Every time I think the Exxon Valdez saga is finally behind me, something comes along to reopen that old wound. Like last week's story of another record quarterly profit -- $14.8 billion -- for Exxon Mobil.

I wonder how the justices of the U.S. Supreme Court felt when they read a story like that. Do they realize how ridiculous it was for them to award just $507 million in punitive damages against Exxon Mobil, thereby reducing the amount of damages to 1/10th of the original $5 billion awarded by the jury?

Let me put this in perspective: Destroying the livelihood of 32,000 fishermen, processors and others who depended on the natural resources of Prince William Sound and other parts of Alaska damaged by the spill was worth just $15,000 per person? The damages they awarded amount to less than 4 percent (3.3 percent, to be precise) of just one quarter's profit for Exxon Mobil.

Punitive damages are meant to punish. They are meant to serve as a deterrent, to keep a company from repeating past mistakes and from harming someone again in the future. Did the justices really think 3.3 percent of just one quarter's profit is punishment? Do they really think Exxon considers this slap on the wrist a deterrent? Exxon was probably cracking open champagne bottles when they heard the decision.

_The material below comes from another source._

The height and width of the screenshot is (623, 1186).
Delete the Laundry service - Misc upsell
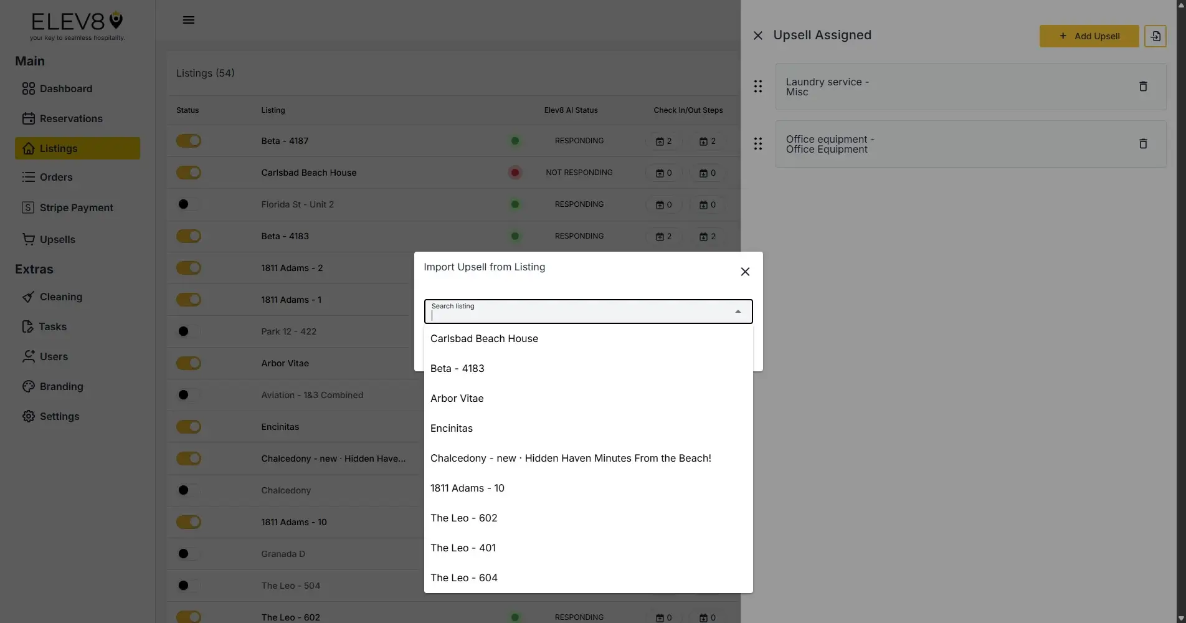coord(1143,86)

I was once a fisherman in Prince William Sound. I fished that serenely beautiful place for many years prior to the Exxon Valdez running aground on Bligh Reef.

My livelihood centered on the Sound's once lucrative herring fishery. At the time of the spill, the fishery was thriving and I could have sold my herring permit for $65,000. After the Exxon Valdez spill, the herring fishery collapsed.

This came as no great surprise to those of us who fished the Sound, because the spill happened right on top of the primary herring spawning grounds. The herring fishery was devastated and has never come back. I repeat, has never come back.

Once worth $65,000, my permit is now a worthless slip of paper and I have lost 15 years of income. My direct losses from the spill total hundreds of thousands of dollars, not the $15,000 you seem to think.

But beyond the direct economic injustice that has been done by the court's decision there is a deeper, more emotional scar that will never heal as a result of the judgment. Those of us affected by the spill not only desperately needed the money from Exxon to get back on our feet, we wanted to see Exxon punished for what it did to us, to the environment and to the national treasure that was once Prince William Sound.

The jury that awarded the $5 billion in punitive damages in Anchorage in 1994 knew best what Exxon had done and their judgment should have been left to stand. Instead, the justices meddled into an affair that they had no constitutional grounds or business meddling in, and their decision served only the interest of a greedy, unrepentant corporation.

Justice for all? What a farce.

Chris Rilling is a former Prince William Sound commercial fisherman who now lives in Columbia, Md., near Washington, D.C.